1946 film by Jean Yarbrough

Inside Job is a 1946 American crime film noir directed by Jean Yarbrough starring Preston Foster, Ann Rutherford, Alan Curtis and Milburn Stone.

==Plot==
An ex-convict, Eddie Norton, now reformed and working in a straight job at a department store, is found by his former partner, Bart Madden, and blackmailed into helping him rob the department store payroll. Norton decides to pull off the job and take all of the money for himself and his wife, Claire, who was previously unaware of his record.

One night after the store is closed, Norton cracks the safes and takes nearly a quarter of a million dollars. Madden learns quickly of the double cross but cannot find Norton who is in hiding with Claire. Norton finally arranges to be driven out of the city to start a new life but an informant tells Madden of his whereabouts. Madden arrives at Norton's boarding room just as the couple are about to leave. He knocks on Norton's door but a neighbor who is a police officer arrives at the critical moment with Christmas shopping for his family. Madden turns and shoots the police officer who returns fire wounding Madden who subsequently dies.

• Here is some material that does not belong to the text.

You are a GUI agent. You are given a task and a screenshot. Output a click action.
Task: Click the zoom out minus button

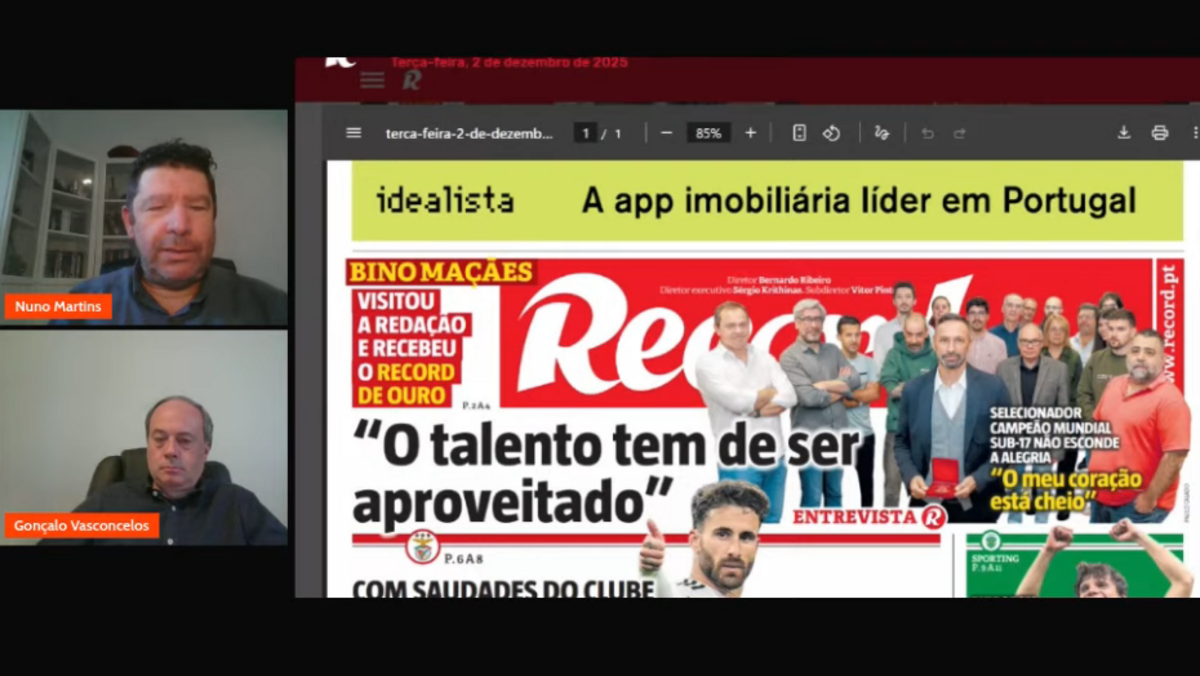coord(666,133)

Norton is persuaded by his wife to try to save the police officer's life but it is at the cost of being found by the police and prosecuted.

==Cast==
- Preston Foster as Bart Madden
- Ann Rutherford as Claire Gray Norton
- Alan Curtis as Eddie Norton aka Eddie Mitchell
- Milburn Stone as District Attorney Sutton
- Samuel S. Hinds as Judge Kincaid
- Joe Sawyer as Police Capt. Thomas
- Marc Lawrence as Donovan
- John Berkes as Freddie
- Jimmy Moss as Skipper
- Howard Freeman as Mr. Winkle
- William Trenk as Cordet
- Oliver Blake as Herman
- Joan Shawlee as Ruth

==Reception==

===Critical response===
When the film was released, film critic Bosley Crowther panned the film in his review, "All this is played out in tedious fashion before justice is satisfied, and Inside Job thankfully gives way to the newsreels and a couple of short subjects, which, though not too good either, are infinitely better than the main attraction."